# Need input for UK rolling stock



## xo18thfa (Jan 2, 2008)

I have started on a UK style "Edward Thomas/Peter Sam" 0-4-2T live steamer. It's a Kerr-Stuart 2-footer that I believe is currently at the Talyllyn Railway. Here's a photo: 










And here is an old progress shot. 










I seek your opinions on the best/most appropriate rolling stock for this engine. Either coaches or wagons. Any photos, tips, web links etc are greatly appreciated. 

Plans for this engine came from the Romney Marsh Model Engineering Society, courtesy of Ralph Brades. I have widened it from Gauge 0 to Gauge 1. 


Many Thanks in advance, Bob


----------



## tacfoley (Jan 3, 2008)

.


----------



## peter bunce (Dec 29, 2007)

Hi Bob, 

If you want Tallylyn coaches they are made as kit by tenmille(website with price list www.tenmille.co.uk/Tenmille_Price_2007.pdf ) or you can make your own they are quite simple vehicles. 


The Tal-y-llyn railway site which hass photos of their coaches is at http://www.talyllyn.co.uk


----------



## Pete Thornton (Jan 2, 2008)

Bob, 
A useful source is Garden Railway Specialists in the UK. (www.grsuk.com if that link doesn't work.) 
I have ordered from them over the phone and they ship promptly. They have a nice range of custom nameplates - my Argyll is now called "Annie", which got me some brownie points with the wife!


----------



## dana (Jan 7, 2008)

ip engineering is a source too .havearangefrom simple kits to real rail line basedkits.


----------



## Cougar Rock Rail (Jan 2, 2008)

Hi Bob, 

You may want to have a look here for some beautiful rolling stock. I can't comment on whether or not they are the right ones for you, but they are nice!: 

http://www.perfworld.freeserve.co.uk/index.html 

Keith


----------



## Spule 4 (Jan 2, 2008)

The Tenmille Talyllyn cars use a vacuum form body, not the best in the end. 
Edward Thomas is an ex-Corris loco actually, and there are Corris stock avaliable from a couple sources. 
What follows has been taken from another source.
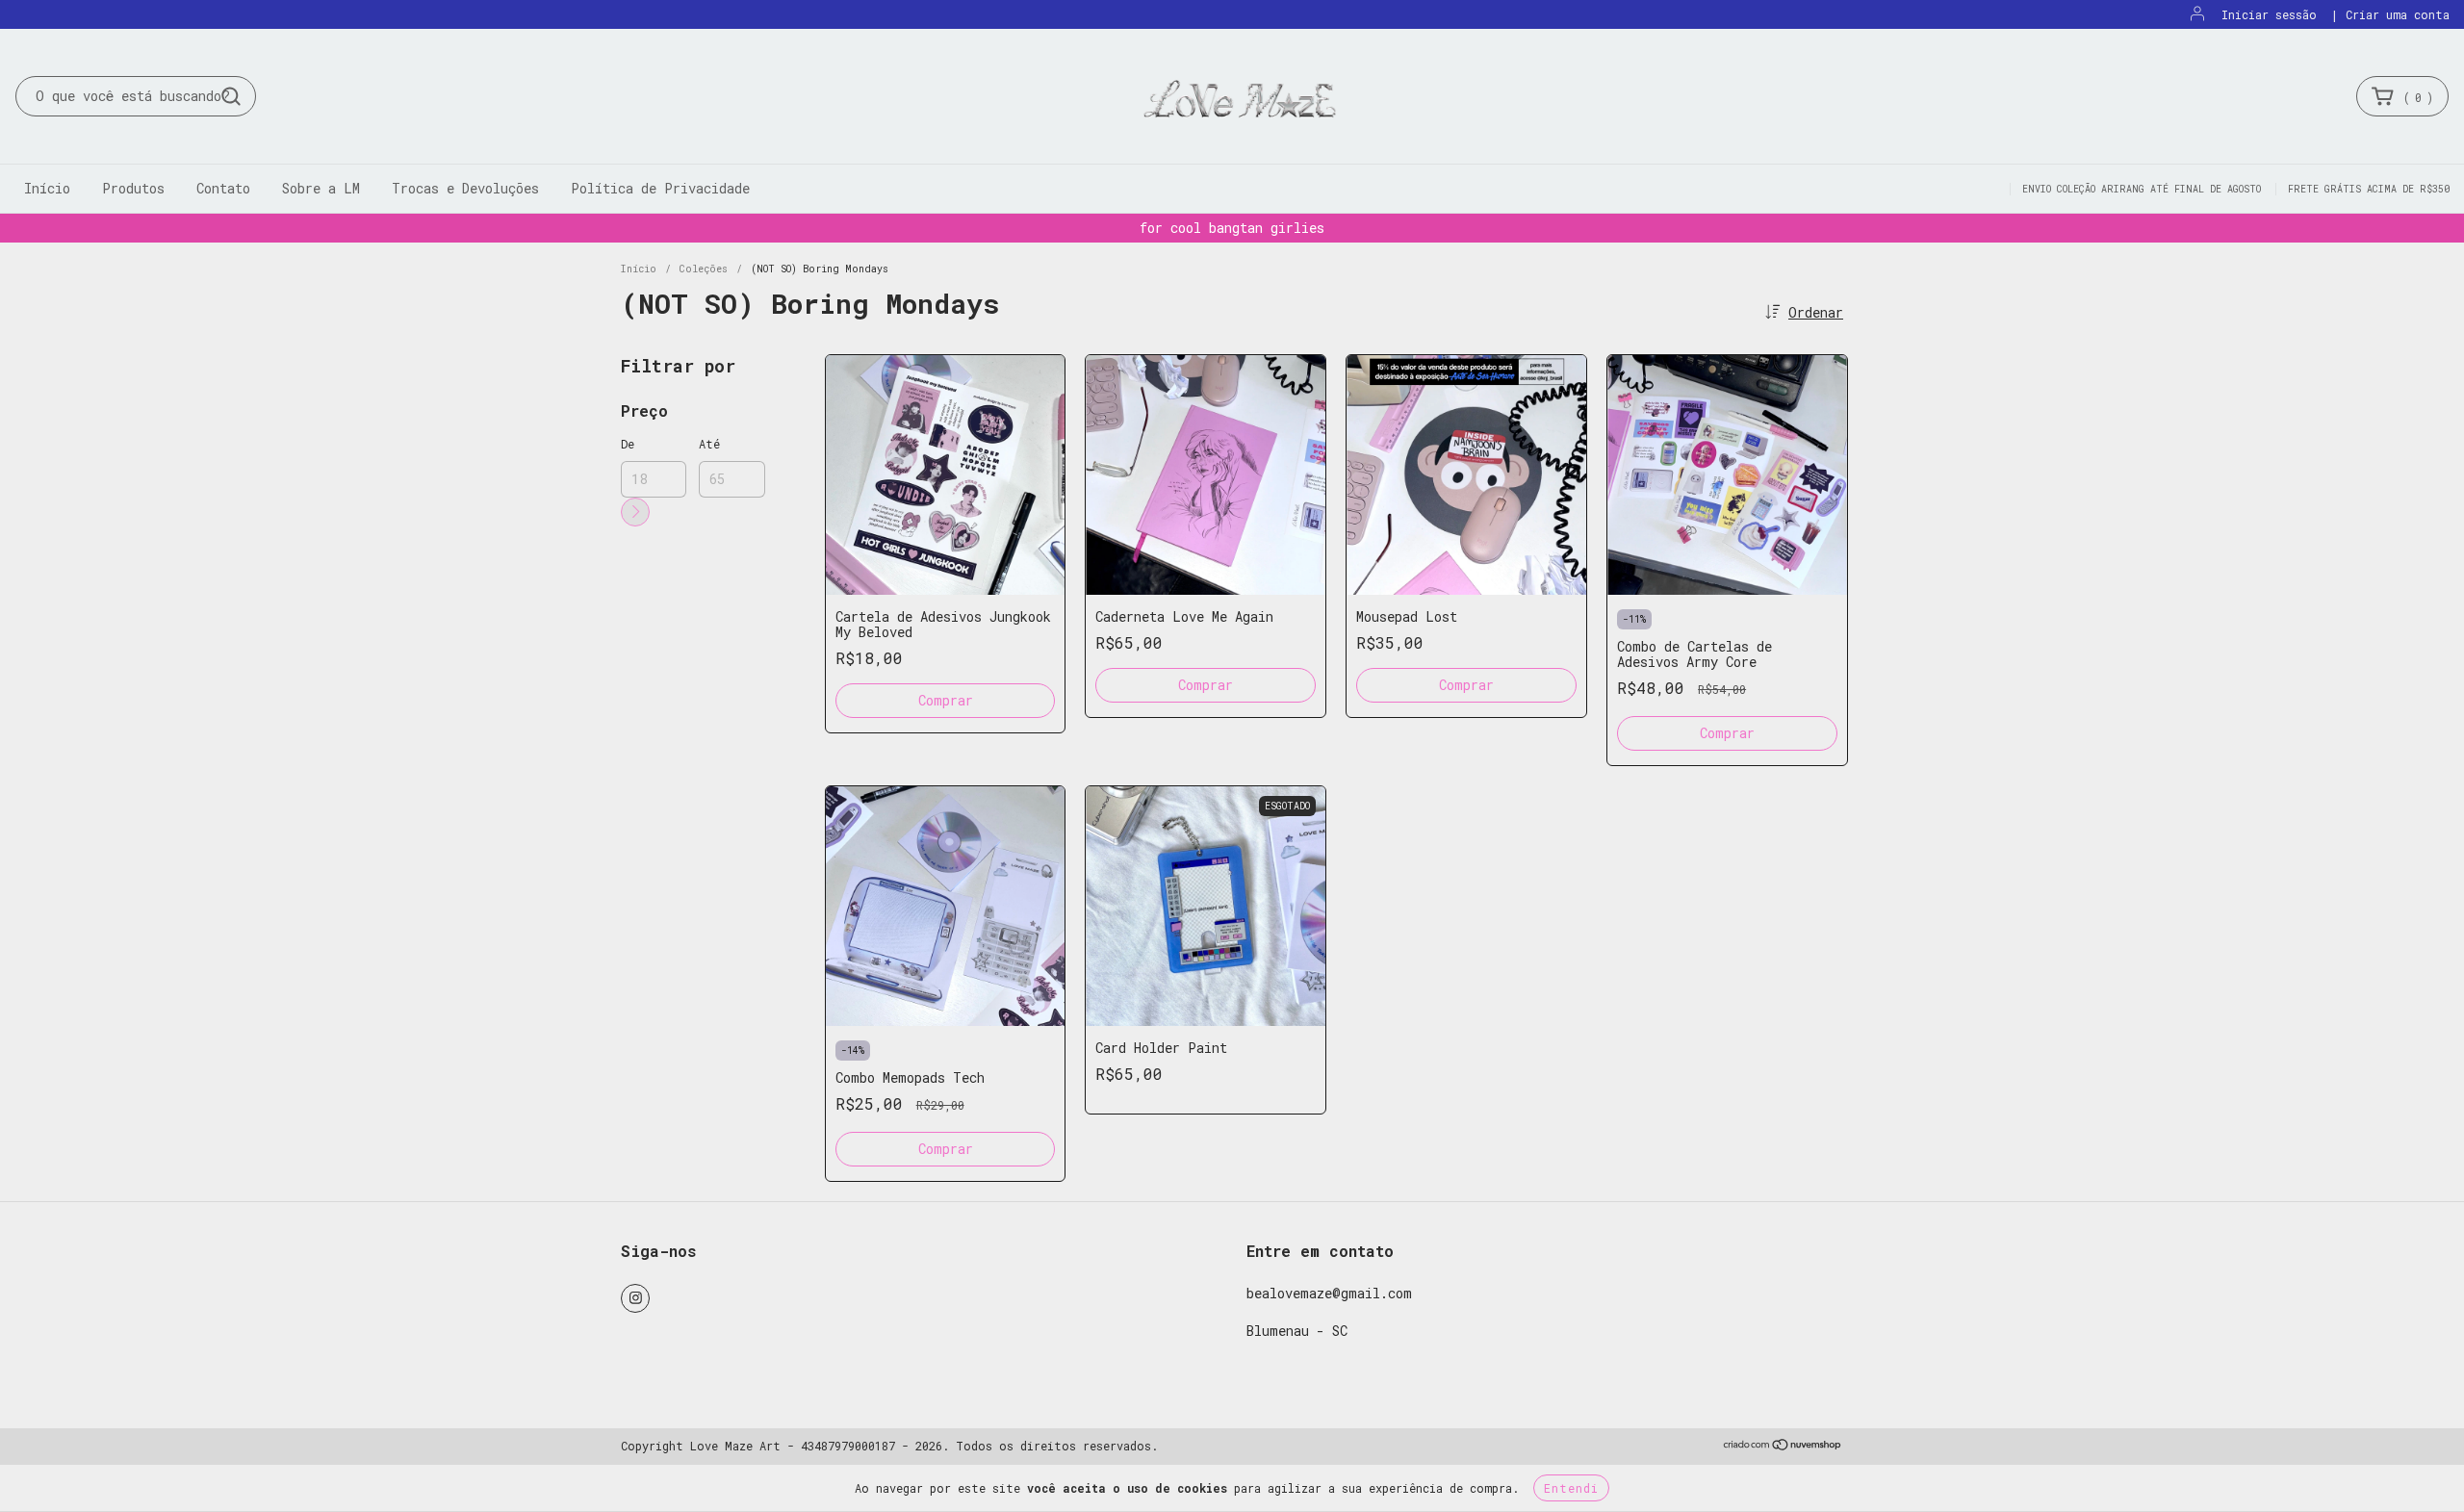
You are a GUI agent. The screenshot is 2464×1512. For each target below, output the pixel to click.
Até (709, 443)
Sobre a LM (321, 188)
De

Edit: BTW, nice work on your part!


----------



## dana (Jan 7, 2008)

heres a link for scratchbuilding a english coach 
http://www.gscalemad.co.uk/scratch_building_a_composite_coa.htm


----------



## xo18thfa (Jan 2, 2008)

Thank guys, these are a big help. As usual, so many options 

Thanks again Bob


----------